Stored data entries
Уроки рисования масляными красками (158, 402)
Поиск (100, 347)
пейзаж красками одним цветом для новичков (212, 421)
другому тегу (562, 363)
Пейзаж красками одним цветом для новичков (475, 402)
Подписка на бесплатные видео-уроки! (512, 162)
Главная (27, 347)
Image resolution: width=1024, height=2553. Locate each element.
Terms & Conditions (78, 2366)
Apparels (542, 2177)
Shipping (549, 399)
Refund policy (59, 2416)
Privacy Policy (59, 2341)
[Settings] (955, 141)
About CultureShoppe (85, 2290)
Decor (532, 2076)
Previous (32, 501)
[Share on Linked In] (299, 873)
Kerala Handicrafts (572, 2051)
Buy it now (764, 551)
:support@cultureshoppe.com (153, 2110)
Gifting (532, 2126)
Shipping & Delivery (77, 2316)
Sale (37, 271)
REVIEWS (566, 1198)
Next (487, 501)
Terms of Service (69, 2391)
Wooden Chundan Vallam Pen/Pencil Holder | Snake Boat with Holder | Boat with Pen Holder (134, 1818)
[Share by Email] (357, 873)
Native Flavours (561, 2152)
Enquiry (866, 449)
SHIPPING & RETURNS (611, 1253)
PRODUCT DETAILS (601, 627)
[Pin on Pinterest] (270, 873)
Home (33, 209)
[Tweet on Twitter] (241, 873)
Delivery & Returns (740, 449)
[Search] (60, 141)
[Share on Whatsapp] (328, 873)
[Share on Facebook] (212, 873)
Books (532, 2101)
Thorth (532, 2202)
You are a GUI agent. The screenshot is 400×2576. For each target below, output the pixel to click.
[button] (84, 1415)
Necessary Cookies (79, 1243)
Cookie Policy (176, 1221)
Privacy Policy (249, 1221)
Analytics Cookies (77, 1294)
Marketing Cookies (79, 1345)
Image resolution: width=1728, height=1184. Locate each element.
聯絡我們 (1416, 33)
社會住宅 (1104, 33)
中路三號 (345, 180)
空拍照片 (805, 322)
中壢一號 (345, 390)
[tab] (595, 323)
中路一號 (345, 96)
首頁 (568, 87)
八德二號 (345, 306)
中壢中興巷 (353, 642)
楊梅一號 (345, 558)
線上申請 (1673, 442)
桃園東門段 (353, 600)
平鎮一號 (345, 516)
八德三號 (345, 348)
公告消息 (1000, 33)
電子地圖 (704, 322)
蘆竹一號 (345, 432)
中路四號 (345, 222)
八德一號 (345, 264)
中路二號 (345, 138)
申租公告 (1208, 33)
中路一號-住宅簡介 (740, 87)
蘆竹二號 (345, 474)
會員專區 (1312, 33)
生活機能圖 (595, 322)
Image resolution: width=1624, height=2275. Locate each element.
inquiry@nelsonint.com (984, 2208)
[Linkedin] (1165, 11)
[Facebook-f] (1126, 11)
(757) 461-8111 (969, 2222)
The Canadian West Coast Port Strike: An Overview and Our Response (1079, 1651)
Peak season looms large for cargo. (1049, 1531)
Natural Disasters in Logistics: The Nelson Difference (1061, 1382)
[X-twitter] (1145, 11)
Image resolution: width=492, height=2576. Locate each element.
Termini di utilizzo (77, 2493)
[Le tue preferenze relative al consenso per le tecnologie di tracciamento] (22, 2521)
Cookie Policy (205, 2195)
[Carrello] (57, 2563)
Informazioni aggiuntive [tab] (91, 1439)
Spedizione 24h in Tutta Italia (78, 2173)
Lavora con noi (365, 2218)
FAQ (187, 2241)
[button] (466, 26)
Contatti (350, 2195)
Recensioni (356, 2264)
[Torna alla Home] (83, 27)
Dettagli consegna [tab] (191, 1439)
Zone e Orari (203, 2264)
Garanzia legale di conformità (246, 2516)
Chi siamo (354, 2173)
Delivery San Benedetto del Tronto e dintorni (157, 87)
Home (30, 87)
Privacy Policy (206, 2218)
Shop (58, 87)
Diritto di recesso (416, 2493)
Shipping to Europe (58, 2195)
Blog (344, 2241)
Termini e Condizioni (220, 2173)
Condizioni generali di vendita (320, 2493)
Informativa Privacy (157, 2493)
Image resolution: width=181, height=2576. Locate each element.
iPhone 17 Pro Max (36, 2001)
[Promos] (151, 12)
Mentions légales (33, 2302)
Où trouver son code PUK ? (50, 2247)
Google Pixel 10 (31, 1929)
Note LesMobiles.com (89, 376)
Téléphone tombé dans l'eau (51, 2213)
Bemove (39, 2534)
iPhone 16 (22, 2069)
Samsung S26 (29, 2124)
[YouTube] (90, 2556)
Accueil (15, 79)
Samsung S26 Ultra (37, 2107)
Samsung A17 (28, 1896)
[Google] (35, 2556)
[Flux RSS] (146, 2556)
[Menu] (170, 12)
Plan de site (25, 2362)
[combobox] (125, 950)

Task objective
Please return the lines above that run from the line containing "PRODUCT DETAILS (601, 627)" to the line containing "iPhone 17 Pro Max (36, 2001)", inclusive, exactly and with no other lines.

Result of this exercise
PRODUCT DETAILS (601, 627)
[Pin on Pinterest] (270, 873)
Home (33, 209)
[Tweet on Twitter] (241, 873)
Delivery & Returns (740, 449)
[Search] (60, 141)
[Share on Whatsapp] (328, 873)
[Share on Facebook] (212, 873)
Books (532, 2101)
Thorth (532, 2202)
You are a GUI agent. The screenshot is 400×2576. For each target below, output the pixel to click.
[button] (84, 1415)
Necessary Cookies (79, 1243)
Cookie Policy (176, 1221)
Privacy Policy (249, 1221)
Analytics Cookies (77, 1294)
Marketing Cookies (79, 1345)
Image resolution: width=1728, height=1184. Locate each element.
聯絡我們 (1416, 33)
社會住宅 (1104, 33)
中路三號 (345, 180)
空拍照片 (805, 322)
中壢一號 (345, 390)
[tab] (595, 323)
中路一號 (345, 96)
首頁 (568, 87)
八德二號 (345, 306)
中壢中興巷 (353, 642)
楊梅一號 (345, 558)
線上申請 (1673, 442)
桃園東門段 (353, 600)
平鎮一號 (345, 516)
八德三號 (345, 348)
公告消息 (1000, 33)
電子地圖 (704, 322)
蘆竹一號 (345, 432)
中路四號 (345, 222)
八德一號 (345, 264)
中路二號 (345, 138)
申租公告 (1208, 33)
中路一號-住宅簡介 (740, 87)
蘆竹二號 (345, 474)
會員專區 (1312, 33)
生活機能圖 (595, 322)
Image resolution: width=1624, height=2275. Locate each element.
inquiry@nelsonint.com (984, 2208)
[Linkedin] (1165, 11)
[Facebook-f] (1126, 11)
(757) 461-8111 (969, 2222)
The Canadian West Coast Port Strike: An Overview and Our Response (1079, 1651)
Peak season looms large for cargo. (1049, 1531)
Natural Disasters in Logistics: The Nelson Difference (1061, 1382)
[X-twitter] (1145, 11)
Image resolution: width=492, height=2576. Locate each element.
Termini di utilizzo (77, 2493)
[Le tue preferenze relative al consenso per le tecnologie di tracciamento] (22, 2521)
Cookie Policy (205, 2195)
[Carrello] (57, 2563)
Informazioni aggiuntive [tab] (91, 1439)
Spedizione 24h in Tutta Italia (78, 2173)
Lavora con noi (365, 2218)
FAQ (187, 2241)
[button] (466, 26)
Contatti (350, 2195)
Recensioni (356, 2264)
[Torna alla Home] (83, 27)
Dettagli consegna [tab] (191, 1439)
Zone e Orari (203, 2264)
Garanzia legale di conformità (246, 2516)
Chi siamo (354, 2173)
Delivery San Benedetto del Tronto e dintorni (157, 87)
Home (30, 87)
Privacy Policy (206, 2218)
Shop (58, 87)
Diritto di recesso (416, 2493)
Shipping to Europe (58, 2195)
Blog (344, 2241)
Termini e Condizioni (220, 2173)
Condizioni generali di vendita (320, 2493)
Informativa Privacy (157, 2493)
Image resolution: width=181, height=2576. Locate each element.
iPhone 17 Pro Max (36, 2001)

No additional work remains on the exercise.